“Hey, nice crack!,” the girl heard a voice call out from a distance. Embarrassed, the girl quickly stood up and turned around. Only then did she realize he wasn't talking about that, he was talking about her garden.

The Crack Garden. No, it has nothing to do with your bottom, nor does it involve drugs. And frankly both of those thoughts came to my mind first because living in suburbia, I often forget about my fellow city dwellers and their lack of space for growing gardens. So what do you do when you have a lot of concrete, a lack of money and a desire to turn white and bland into a colorful and lively garden? Well, when the landscape architecture firm, Conger Moss Guillard (CMG), was presented with the riddle, they turned a concrete yard into a masterpiece. First they jack-hammered the concrete into even strips. Next they dug through the rubble revealing untouched earth. And then they planted flowers, herbs and more into the cracks, filling every nook and cranny. As CMG wrote on its site, “Inspired by the tenacious plants that pioneer the tiny cracks of the urban landscape, the formal rows of this garden create order in the random and mixed planting of herbs, vegetables, strange flowers and rogue weeds.”

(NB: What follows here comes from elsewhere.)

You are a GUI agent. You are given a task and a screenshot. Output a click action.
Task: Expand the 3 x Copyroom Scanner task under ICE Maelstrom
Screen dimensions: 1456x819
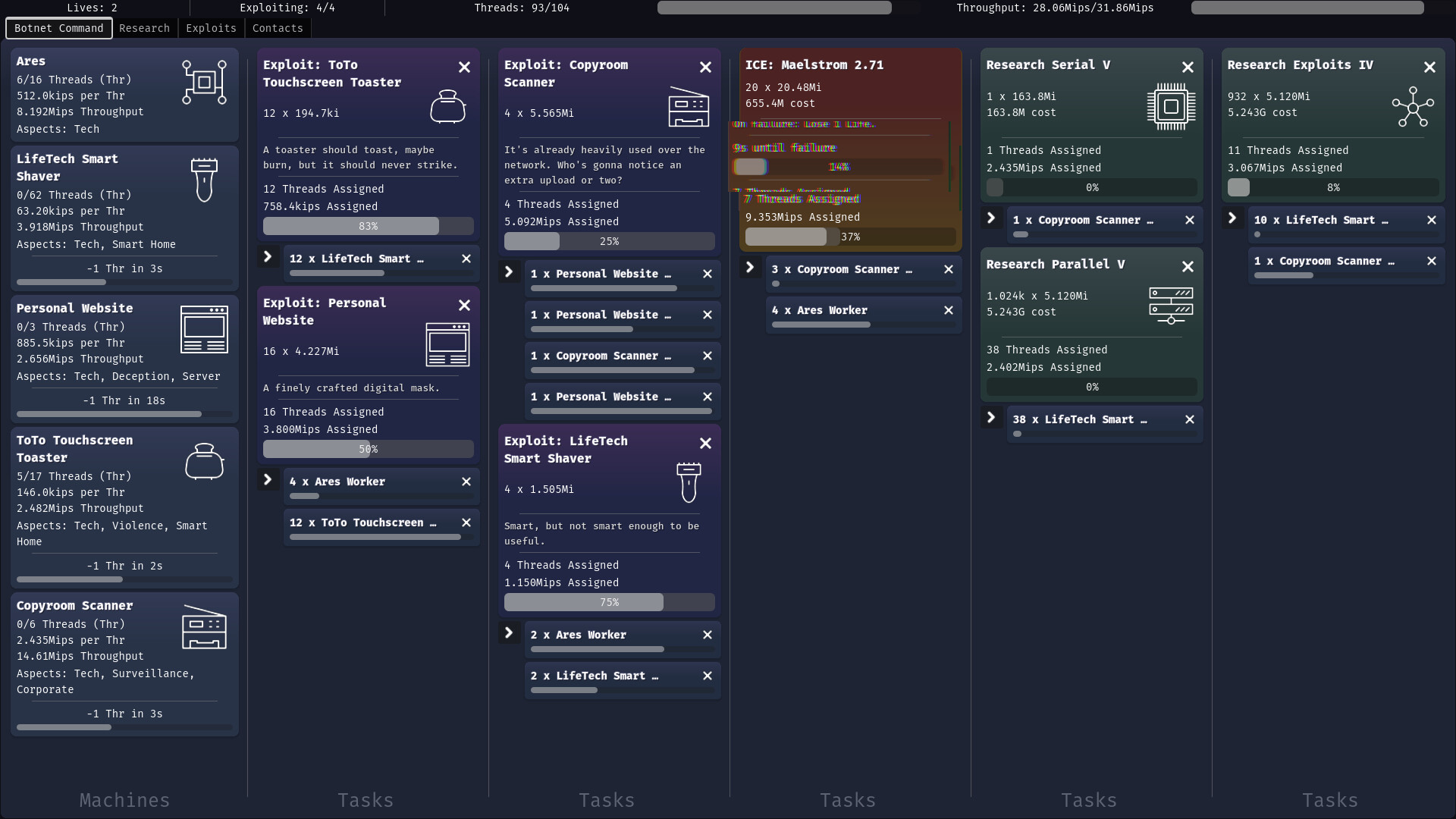tap(751, 268)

The unexpected Crack Garden won an Honor Award in the Residential Design Category for the 2009 American Society of Landscape Architects Professional Awards. The jury commented, "What a wonderful idea that can be used everywhere. A grassroots project on how to take something and make it sustainable without any means. Very deliberate; good rhythm. A profound project for the future we are about to embark upon." So what does it take to create this boring-turned-beauty sustainable landscape?

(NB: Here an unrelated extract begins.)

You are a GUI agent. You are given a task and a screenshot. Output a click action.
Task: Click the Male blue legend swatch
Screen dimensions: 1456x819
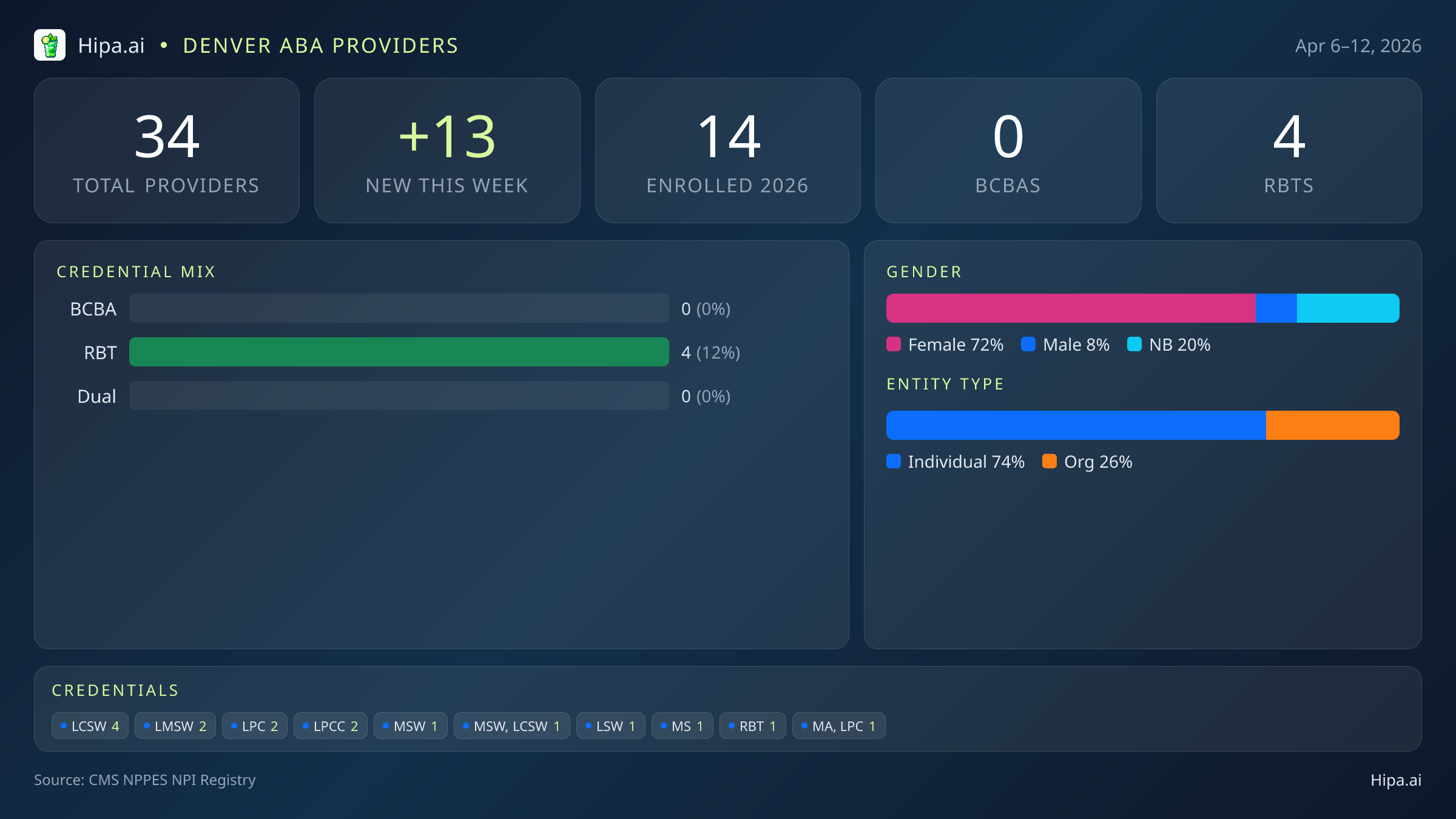pyautogui.click(x=1028, y=345)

-Your basic ordinary concrete already in place
- A jackhammer
- Soil amendment
- Plants
- $500
I love that instead of removing the concrete altogether, or bringing in potted plants, the designers were able to add life, but still hold on to the garden’s “original” identity. This is the first time I’ve come across anything like this. I wonder if the crack garden is a one-of-a-kind endeavor or if other homeowners and landscape architects have implemented similar style gardens.